Somewhere Lord Nelson's ghost is weeping at what has become of his Royal Navy...
Ahem...
In fact it's part of in-place nuclear protocol.
Whether lucky, in support roles etc does not mean they were cowards and weaklings.
You are correct in that the slaughter was terrible, it left most families with "maiden aunts", women whose fiances died and then there were not enough men to go around, especially after the Spanish Flu epidemic.
The survivors in my family, from both wars served with distinction whether in infantry and tanks in WW1 or medics and cryptologists and paras in WW2; to imply that they were some sort of weaklings or offspring thereof is not respectful.
thanks for those quotes
C.S. Lewis touches on this in his autobiography, Surprised by Joy:
"Peace to them all.

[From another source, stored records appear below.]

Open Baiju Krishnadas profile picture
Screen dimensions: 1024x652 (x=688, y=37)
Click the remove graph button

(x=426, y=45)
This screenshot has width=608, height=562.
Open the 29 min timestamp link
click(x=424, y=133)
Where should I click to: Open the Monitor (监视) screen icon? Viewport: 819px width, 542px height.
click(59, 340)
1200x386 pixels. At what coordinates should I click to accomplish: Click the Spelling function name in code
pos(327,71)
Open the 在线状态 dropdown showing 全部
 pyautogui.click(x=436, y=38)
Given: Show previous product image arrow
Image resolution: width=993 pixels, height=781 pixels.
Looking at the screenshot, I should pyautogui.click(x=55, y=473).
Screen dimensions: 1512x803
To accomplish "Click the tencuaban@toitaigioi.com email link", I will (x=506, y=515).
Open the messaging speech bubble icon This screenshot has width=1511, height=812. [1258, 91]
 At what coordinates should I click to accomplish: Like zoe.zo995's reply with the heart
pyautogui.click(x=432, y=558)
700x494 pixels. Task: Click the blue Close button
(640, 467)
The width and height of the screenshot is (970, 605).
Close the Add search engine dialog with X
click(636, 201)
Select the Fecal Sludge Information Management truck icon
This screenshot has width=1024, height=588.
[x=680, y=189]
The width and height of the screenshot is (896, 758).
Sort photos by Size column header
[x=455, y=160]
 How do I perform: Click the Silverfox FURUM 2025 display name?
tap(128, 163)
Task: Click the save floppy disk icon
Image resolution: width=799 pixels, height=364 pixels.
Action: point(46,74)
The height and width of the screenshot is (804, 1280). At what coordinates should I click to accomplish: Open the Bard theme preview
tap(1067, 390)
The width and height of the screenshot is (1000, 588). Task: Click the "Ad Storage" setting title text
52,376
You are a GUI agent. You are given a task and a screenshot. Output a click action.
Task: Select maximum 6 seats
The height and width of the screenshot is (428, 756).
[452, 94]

A worse fate awaited them than the most vindictive fag among us could have wished. Ypres and Somme ate up most of them. They were happy while their good days lasted."
Cheers!
How did the British lose last time? We didn't give the Iranians anything for the release of our personnel
MOST of us didn't react to the news that way. SOME of us are well aware that the UK was the ONLY country which stood with us and was shot at with us during all those longly years patrolling the Northern and Southern no-fly zones and allowing the Kurds to thrive and prosper under their own form of self rule - while many other countries were openly profiting from the Blood for Oil Vouchers scam.
The UK has always been our staunchest ally. Well, since the Revolutionary war. ALMOST always ;-)
Anyhow, the US has always been able to rely on the Brits, and at least until Hillary is elected in '08, the UK can rely on us in kind.
You tell everyone you have a chance to that if the left in both countries hadn't been engaging in double digit political posturing with their single digit IQ's, Iran probably would not have been emboldened to take this step, and the ONLY OTHER reason the Iranian government is doing it is to divert the Iranian public's attention from toppeling their evil regime.
No worries, I agree that a couple of airstrikes on certain nuclear sites may be required ! ;-)
I seem to recall that Abraham Lincoln jailed congressmen for obstructing the war.
Most right-thinking Brits are also honoured to be at the side of the US as a force for good in the world. :-)
We Brits are generally a modest bunch, but it is disheartening to sometimes see our sacrifices dismissed by some Americans on this board. Good news from Tony Blair by the way. I've just seen him on the news with his 'serious' face on stating:
'We have certainly sent the message back to them very clearly indeed. They should not be under any doubt at all about how seriously we regard this act, which is unjustified and wrong."